RECORDS SHOWN
..............................

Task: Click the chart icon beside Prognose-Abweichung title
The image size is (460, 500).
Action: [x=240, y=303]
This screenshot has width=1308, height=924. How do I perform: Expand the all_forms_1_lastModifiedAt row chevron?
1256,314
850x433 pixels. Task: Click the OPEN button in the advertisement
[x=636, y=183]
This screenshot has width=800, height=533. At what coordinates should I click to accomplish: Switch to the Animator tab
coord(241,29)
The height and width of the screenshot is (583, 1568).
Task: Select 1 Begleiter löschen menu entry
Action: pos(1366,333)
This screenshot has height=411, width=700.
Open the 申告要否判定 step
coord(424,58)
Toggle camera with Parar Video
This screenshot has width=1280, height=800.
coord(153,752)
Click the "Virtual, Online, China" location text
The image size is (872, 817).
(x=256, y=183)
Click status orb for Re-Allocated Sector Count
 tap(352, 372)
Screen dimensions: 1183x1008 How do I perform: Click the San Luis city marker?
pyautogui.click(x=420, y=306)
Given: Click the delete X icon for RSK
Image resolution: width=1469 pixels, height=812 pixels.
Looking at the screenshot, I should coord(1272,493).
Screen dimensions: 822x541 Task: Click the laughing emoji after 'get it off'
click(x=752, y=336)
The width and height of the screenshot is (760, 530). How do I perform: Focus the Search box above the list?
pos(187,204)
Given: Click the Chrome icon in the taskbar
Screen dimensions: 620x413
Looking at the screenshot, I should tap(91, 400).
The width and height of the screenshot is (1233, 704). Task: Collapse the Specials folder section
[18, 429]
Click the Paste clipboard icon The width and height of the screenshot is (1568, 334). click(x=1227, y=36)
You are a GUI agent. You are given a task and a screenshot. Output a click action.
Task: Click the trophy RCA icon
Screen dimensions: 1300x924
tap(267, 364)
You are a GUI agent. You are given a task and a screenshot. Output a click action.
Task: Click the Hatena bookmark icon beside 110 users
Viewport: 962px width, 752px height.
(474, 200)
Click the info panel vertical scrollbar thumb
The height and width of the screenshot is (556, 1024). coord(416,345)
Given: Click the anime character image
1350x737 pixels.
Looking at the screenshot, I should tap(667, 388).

..............................

WORK ITEM
Transcribe only what runs from the line with "Given: Click the delete X icon for RSK" to the last line above, keeping every line exactly as written.

EXERCISE SOLUTION
Given: Click the delete X icon for RSK
Image resolution: width=1469 pixels, height=812 pixels.
Looking at the screenshot, I should coord(1272,493).
Screen dimensions: 822x541 Task: Click the laughing emoji after 'get it off'
click(x=752, y=336)
The width and height of the screenshot is (760, 530). How do I perform: Focus the Search box above the list?
pos(187,204)
Given: Click the Chrome icon in the taskbar
Screen dimensions: 620x413
Looking at the screenshot, I should tap(91, 400).
The width and height of the screenshot is (1233, 704). Task: Collapse the Specials folder section
[18, 429]
Click the Paste clipboard icon The width and height of the screenshot is (1568, 334). click(x=1227, y=36)
You are a GUI agent. You are given a task and a screenshot. Output a click action.
Task: Click the trophy RCA icon
Screen dimensions: 1300x924
tap(267, 364)
You are a GUI agent. You are given a task and a screenshot. Output a click action.
Task: Click the Hatena bookmark icon beside 110 users
Viewport: 962px width, 752px height.
(474, 200)
Click the info panel vertical scrollbar thumb
The height and width of the screenshot is (556, 1024). coord(416,345)
Given: Click the anime character image
1350x737 pixels.
Looking at the screenshot, I should tap(667, 388).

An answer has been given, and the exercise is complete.